In the palmy days of our grandparents there was a desiccated body discovered in Mammoth Cave, Kentucky. This, also, has had the good fortune, after many peregrinations, to find its way into the Smithsonian. Now, Mammoth Cave is a damp place, but the earth accumulated on the floor is in places full of nitrous and other preservative salts. Indeed, the Kentucky cave subject may be called a natural pickle.

To Mr. William H. Dall we are indebted for bringing to light mummies from the frozen regions. At the time of their discovery by the Russians, the Aleuts of Unalashka had a process of mummification peculiar to themselves. Mr. Dall informs us that they eviscerated the bodies of those held in honor, removed the fatty matter, placed them for some time in running water, and then lashed them into as compact a bundle as possible. A line was placed around the neck and under the knees, to draw them up to the chin. If any part stuck out, the bones were broken so as to facilitate the consolidation. After this the body was thoroughly dried and packed in a wooden crate, wrapped round and round with seal, sea-otter, and other precious furs, enough to make a fashionable belle’s head swim. Over these were wrapped coarser skins, waterproof cloth of intestines, and fine grass mats. This crate was slung to upright poles, or hung, like a wall-pocket, to a peg driven into a crevice in some cave. In 1874 Captain E. Hennig, of the Alaska Commercial Company’s service, found in a cave on the island of Kagamil, near Unalashka, a number of these framed mummies, all but two of which the company presented to the Smithsonian Institution.

The Egypt of America for mummies is Peru.

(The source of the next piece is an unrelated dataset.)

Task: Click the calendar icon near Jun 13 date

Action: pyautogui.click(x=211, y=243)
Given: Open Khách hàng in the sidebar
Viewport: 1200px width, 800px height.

Scarcely a museum in the world is without its dried dogs, guinea pigs, parrots, and human beings wrapped in costly cloths, and the last mentioned wearing the greatest profusion of gold and silver jewelry. Along with these bodies are found corn, beans, peanuts; pottery, gourds, and silver vases; pillows, haversacks and masks; knives, war clubs and spearheads; needles, distaffs, spindles, work-baskets and musical cradles. Thousands and thousands of the most interesting things turn up, almost as expressive of ancient Peruvian life as was the library of Sennacherib, exhumed by Layard at Kouyunjik, of Assyrian life.

Beyond the care of the Peruvians and Bolivians in the clothing and encysting of the dead, it is almost certain that they left them to the atmosphere to manipulate. The work was done most effectually. Nothing can be dryer than a Peruvian mummy. It is perfectly useless to dust the cases containing them, and those who handle them are in a steady sneeze, as though invisible spirits, filled with indignation, held impalpable snuff-boxes to the nose. It is still more wonderful that insects have not done their destructive work upon these bodies. The wrappings doubtless were so securely made as to prevent their inroads, and must have contained some substance to keep them away.

In the National Museum, finally, are two Egyptian mummies. It is hard to tell how they got into such outlandish boxes and mountings. There they stand, nailed and screwed into narrow, white boxes, side by side, with mouths open, as if Pompeian convulsions had seized and embalmed them by instantaneous mummification just as the curtain was falling on a grand duet. Now, these two bodies were really embalmed (embalsamed); all the other mummies were simply dried up.

The Egyptians, Peruvians, and perhaps the Alaskans preserved the bodies as integral parts of the individual, that would be needed again. The others simply dried up, their depositors cherishing no belief in the resurrection of the body.